- _EXERCISE AIM_
Take every line of the material below that includes the string "Expand" and copy it out.

- _TASK INPUTS_

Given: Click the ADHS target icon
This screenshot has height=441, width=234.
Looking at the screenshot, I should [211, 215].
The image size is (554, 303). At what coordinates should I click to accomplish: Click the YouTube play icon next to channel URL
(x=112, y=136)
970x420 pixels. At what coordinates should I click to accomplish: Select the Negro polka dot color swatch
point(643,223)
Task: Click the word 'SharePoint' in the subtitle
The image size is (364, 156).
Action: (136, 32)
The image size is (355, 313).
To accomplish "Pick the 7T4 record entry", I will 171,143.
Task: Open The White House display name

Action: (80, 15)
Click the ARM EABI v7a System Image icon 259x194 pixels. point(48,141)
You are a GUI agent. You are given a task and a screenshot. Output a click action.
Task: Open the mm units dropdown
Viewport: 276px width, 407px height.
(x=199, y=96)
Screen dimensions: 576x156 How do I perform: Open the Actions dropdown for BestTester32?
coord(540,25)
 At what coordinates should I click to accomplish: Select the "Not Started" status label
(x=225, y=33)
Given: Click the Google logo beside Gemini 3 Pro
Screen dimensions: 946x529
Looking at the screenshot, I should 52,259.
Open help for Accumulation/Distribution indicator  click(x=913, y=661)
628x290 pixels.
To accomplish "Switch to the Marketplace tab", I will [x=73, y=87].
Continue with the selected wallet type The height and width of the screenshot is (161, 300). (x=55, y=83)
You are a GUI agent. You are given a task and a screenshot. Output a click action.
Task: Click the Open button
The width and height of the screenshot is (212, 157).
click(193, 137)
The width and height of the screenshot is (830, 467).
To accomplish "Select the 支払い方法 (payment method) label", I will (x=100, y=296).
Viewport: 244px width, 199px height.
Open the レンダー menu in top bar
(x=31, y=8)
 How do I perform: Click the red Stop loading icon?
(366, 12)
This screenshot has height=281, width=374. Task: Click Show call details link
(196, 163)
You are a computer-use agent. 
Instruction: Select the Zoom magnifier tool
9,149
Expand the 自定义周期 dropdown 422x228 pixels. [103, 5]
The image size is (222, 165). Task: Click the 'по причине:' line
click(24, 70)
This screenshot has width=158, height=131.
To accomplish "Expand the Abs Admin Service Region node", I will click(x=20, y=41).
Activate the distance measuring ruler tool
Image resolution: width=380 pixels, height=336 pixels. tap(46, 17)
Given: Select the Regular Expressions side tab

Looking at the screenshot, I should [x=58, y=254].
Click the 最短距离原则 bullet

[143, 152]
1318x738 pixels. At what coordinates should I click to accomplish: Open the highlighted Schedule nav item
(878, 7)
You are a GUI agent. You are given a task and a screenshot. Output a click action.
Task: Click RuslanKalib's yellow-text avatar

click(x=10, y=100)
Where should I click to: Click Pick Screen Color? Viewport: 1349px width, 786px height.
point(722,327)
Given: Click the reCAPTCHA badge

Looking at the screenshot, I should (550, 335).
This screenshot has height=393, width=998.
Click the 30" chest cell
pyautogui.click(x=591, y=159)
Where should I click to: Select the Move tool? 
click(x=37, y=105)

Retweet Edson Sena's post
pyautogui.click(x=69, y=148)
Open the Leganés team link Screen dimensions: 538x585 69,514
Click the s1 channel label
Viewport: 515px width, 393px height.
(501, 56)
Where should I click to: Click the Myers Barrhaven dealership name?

- _RESPONSE TO THIS EXERCISE_
Expand the 自定义周期 dropdown 422x228 pixels. [103, 5]
To accomplish "Expand the Abs Admin Service Region node", I will click(x=20, y=41).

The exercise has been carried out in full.